## WORK TO BE COMPLETED:
Say how many lines in the entries below have the word "Task" in them, giving only the number.

## PROVIDED RECORDS:
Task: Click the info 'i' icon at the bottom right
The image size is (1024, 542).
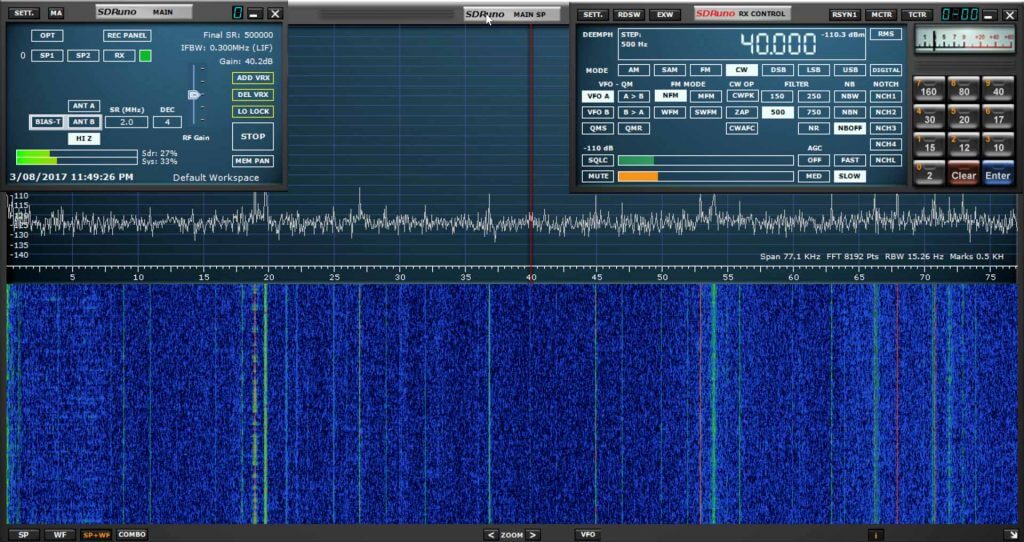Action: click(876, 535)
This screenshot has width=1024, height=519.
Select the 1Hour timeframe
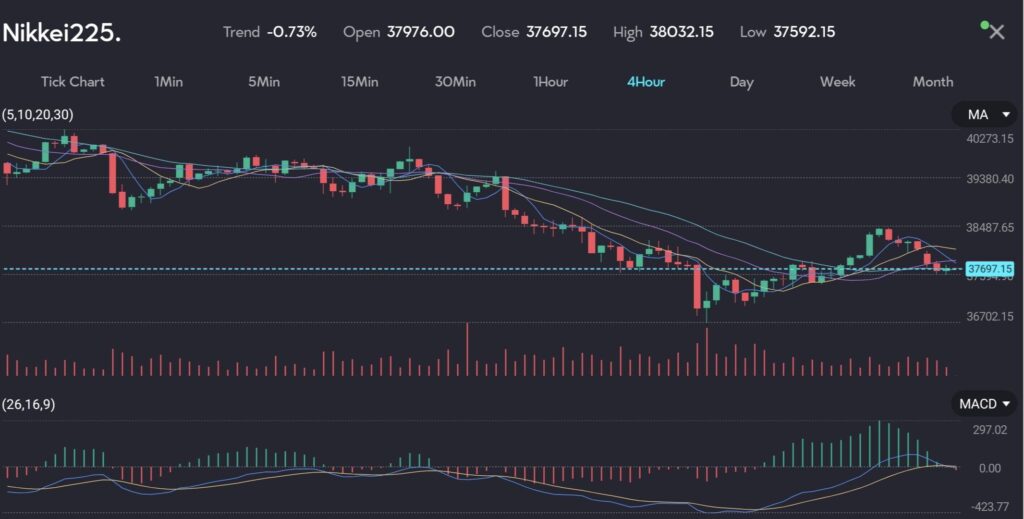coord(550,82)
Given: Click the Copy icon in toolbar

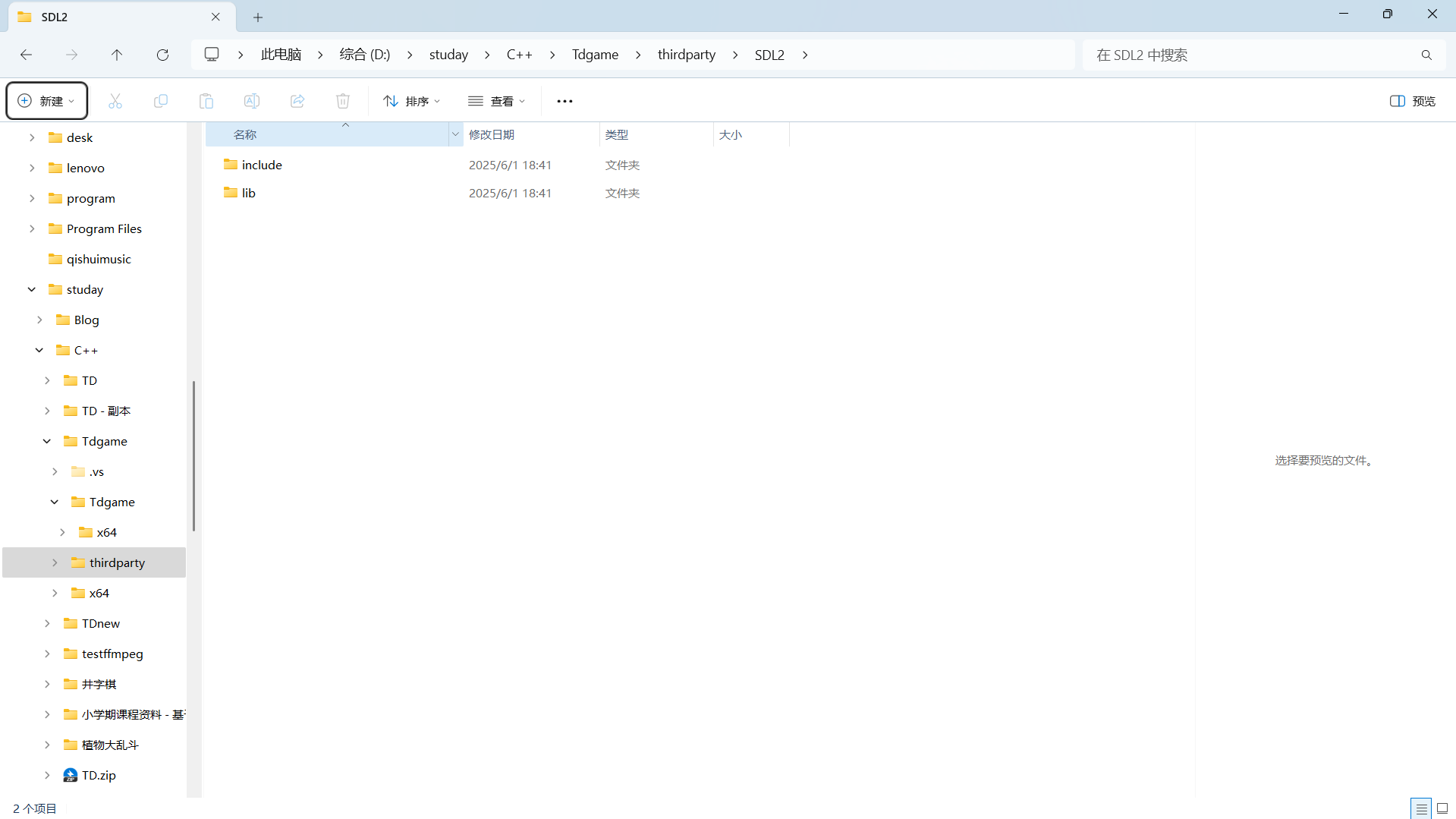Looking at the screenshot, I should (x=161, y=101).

--

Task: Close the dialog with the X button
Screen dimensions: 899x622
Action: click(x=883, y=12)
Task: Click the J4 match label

## COMPLETED EXERCISE:
3